Identification of transferrin receptor as molecular target of aptamer HG1-9. (A) Flow cytometry analysis of HG1-9 binding to Jurkat cells pretreated by different concentrations of trypsin or proteinase K. (B) Flow cytometry analysis of HeLa and Jurkat cells dual-stained by aptamer HG1-9 (labeled by Cy5) and antibody anti-TfR (labeled by PE). The cross-quadrant gate in each bivariate histogram was respectively set according to negative control in different cell lines. (C) Confocal imaging of HeLa cells dual-stained by aptamer HG1-9 (labeled by FITC, 200 nM) and anti-TfR antibody (labeled by PE-second antibody, dilution of 1:20), the scale is 10 μm. (D) Relative median fluorescence intensities of aptamer HG1-9 and anti-TfR antibody binding to HeLa cells after siRNA knockdown.

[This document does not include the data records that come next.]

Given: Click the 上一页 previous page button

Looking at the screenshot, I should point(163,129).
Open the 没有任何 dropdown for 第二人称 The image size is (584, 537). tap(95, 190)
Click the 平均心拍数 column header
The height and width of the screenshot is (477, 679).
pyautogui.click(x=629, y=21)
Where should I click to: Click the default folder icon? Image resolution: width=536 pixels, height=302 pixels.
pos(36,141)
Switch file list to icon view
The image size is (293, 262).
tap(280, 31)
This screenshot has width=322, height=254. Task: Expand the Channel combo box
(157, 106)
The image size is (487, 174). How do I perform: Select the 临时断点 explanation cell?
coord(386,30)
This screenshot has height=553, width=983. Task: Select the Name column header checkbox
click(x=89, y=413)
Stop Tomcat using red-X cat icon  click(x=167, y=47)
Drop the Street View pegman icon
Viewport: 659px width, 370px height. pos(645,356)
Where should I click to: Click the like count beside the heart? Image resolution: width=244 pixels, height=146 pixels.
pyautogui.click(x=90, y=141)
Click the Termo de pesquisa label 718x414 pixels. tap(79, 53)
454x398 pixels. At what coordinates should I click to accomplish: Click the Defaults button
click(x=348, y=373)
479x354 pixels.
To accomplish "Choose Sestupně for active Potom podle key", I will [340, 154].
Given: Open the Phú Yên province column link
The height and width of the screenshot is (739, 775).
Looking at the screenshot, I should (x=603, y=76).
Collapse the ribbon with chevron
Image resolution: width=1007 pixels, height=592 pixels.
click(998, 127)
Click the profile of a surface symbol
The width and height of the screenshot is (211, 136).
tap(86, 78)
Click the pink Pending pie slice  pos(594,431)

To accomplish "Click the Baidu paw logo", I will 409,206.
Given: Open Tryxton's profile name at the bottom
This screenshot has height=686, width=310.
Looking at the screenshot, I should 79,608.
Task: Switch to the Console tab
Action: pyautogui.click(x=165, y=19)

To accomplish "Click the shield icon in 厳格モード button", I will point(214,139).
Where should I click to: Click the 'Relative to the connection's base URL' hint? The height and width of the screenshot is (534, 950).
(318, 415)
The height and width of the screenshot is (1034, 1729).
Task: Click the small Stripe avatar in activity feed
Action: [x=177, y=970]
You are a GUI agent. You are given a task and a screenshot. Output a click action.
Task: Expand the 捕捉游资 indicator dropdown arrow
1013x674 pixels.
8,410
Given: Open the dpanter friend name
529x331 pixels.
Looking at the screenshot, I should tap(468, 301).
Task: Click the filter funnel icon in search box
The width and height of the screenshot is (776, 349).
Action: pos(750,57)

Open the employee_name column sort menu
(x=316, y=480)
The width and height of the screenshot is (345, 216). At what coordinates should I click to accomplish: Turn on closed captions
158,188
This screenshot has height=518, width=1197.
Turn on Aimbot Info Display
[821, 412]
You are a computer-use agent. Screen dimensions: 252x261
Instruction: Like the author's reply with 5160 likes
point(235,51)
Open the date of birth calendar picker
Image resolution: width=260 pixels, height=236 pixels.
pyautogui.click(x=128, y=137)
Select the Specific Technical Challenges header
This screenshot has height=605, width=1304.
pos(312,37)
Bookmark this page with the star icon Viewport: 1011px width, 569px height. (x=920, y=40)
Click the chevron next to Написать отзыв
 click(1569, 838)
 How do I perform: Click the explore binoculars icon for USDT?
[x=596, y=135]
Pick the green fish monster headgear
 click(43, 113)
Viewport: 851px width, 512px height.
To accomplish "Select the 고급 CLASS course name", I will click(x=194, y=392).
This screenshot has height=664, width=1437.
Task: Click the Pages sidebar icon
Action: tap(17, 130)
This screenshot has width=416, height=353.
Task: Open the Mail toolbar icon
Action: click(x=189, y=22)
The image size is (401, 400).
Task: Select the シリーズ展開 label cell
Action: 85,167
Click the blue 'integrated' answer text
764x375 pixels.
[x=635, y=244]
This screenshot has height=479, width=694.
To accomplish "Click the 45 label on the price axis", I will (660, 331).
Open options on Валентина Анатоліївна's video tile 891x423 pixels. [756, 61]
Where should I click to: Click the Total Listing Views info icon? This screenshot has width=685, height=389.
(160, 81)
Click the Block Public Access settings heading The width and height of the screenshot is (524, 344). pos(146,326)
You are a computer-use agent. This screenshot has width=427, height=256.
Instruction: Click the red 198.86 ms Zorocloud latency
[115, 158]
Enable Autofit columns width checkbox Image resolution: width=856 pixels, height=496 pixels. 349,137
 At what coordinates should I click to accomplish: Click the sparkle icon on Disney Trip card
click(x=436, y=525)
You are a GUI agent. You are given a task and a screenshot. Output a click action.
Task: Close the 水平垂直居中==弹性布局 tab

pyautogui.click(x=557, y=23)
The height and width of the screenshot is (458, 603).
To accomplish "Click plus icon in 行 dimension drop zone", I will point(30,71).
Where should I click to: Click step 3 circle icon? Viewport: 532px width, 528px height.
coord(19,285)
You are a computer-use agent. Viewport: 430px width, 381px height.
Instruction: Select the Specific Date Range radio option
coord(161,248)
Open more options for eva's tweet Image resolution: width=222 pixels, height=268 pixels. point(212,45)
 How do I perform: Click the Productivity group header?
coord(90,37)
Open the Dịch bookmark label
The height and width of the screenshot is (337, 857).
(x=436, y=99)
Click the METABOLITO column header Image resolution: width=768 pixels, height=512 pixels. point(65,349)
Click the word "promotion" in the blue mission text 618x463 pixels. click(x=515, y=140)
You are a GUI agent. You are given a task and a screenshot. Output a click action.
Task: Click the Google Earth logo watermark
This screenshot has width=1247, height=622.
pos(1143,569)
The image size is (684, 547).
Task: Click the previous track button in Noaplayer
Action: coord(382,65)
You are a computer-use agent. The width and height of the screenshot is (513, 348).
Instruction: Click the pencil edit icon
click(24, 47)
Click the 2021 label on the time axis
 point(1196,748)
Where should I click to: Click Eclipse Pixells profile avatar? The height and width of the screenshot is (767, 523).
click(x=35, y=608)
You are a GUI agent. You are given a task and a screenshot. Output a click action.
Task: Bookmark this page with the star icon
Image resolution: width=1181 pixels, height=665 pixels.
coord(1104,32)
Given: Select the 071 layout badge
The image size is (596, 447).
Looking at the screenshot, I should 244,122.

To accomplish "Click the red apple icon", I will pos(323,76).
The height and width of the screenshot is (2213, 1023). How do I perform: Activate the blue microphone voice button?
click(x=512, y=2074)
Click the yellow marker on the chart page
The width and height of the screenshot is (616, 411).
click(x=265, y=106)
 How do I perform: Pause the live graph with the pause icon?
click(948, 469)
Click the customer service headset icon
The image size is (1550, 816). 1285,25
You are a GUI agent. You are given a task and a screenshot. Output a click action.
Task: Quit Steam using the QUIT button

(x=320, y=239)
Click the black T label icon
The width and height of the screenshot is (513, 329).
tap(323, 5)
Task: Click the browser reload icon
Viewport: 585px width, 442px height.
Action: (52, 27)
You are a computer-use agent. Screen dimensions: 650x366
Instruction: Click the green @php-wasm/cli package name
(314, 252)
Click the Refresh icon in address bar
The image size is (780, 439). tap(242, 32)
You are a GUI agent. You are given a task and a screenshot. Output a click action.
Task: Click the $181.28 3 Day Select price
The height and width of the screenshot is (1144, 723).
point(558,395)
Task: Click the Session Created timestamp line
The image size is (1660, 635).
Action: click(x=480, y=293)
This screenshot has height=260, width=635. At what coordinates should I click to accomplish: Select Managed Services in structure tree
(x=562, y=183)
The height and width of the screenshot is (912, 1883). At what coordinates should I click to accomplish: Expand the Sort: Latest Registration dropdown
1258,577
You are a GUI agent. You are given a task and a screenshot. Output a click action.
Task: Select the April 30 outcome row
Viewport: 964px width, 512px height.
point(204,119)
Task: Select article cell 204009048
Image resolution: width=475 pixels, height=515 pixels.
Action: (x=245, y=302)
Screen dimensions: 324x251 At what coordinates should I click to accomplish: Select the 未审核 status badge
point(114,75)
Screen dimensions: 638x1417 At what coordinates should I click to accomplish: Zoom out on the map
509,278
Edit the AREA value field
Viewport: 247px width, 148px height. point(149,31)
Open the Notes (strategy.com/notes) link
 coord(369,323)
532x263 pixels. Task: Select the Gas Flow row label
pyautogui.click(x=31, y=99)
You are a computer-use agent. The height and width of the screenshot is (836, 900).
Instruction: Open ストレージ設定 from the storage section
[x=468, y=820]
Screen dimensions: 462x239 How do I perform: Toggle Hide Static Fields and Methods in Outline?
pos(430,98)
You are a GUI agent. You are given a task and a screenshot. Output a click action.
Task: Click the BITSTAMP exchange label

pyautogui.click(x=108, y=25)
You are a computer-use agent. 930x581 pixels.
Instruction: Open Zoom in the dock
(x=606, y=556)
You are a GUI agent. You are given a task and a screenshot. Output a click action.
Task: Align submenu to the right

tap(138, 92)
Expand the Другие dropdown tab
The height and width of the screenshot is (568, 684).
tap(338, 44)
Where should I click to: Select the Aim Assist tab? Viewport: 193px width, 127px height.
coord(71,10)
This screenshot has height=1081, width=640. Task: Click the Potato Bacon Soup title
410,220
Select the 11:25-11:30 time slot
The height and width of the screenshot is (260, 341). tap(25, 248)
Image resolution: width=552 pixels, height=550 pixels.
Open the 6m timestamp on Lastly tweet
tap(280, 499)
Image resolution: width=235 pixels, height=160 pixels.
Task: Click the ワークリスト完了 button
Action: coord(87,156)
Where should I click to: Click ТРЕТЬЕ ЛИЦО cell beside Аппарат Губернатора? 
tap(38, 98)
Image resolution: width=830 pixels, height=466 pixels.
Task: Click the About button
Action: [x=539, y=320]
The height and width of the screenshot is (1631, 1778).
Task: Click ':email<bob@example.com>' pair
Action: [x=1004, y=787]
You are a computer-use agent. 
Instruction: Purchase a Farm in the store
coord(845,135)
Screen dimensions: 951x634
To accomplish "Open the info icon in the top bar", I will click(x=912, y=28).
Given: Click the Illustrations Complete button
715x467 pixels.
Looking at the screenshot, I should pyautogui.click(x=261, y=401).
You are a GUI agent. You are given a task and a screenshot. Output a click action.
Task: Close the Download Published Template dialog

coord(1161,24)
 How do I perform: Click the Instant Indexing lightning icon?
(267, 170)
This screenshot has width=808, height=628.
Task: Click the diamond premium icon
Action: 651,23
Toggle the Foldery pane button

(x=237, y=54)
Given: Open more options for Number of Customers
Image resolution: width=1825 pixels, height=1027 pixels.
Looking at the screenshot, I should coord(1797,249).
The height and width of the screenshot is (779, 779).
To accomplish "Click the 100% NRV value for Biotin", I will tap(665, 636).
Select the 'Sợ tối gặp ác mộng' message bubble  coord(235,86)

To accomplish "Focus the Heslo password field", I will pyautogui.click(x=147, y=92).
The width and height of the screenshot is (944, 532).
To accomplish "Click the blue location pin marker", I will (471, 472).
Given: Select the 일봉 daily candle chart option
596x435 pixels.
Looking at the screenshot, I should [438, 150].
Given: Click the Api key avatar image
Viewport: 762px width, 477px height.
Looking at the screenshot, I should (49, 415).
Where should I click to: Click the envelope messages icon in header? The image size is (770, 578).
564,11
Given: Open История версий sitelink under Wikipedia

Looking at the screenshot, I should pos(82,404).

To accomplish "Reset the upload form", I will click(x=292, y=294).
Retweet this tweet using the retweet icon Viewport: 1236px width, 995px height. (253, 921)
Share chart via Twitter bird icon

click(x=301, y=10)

Relative median fluorescence intensities were acquired according to formula of F = (F1 − F0)/F0. Blank bars represent cells without any treatment, grey bars represent cells treated by si-NC sequence, and white bars represent cells treated by si-TfR. The ctr sq and IgG were as the negative control, t-test, n = 3, * p < 0.05; ** p < 0.01.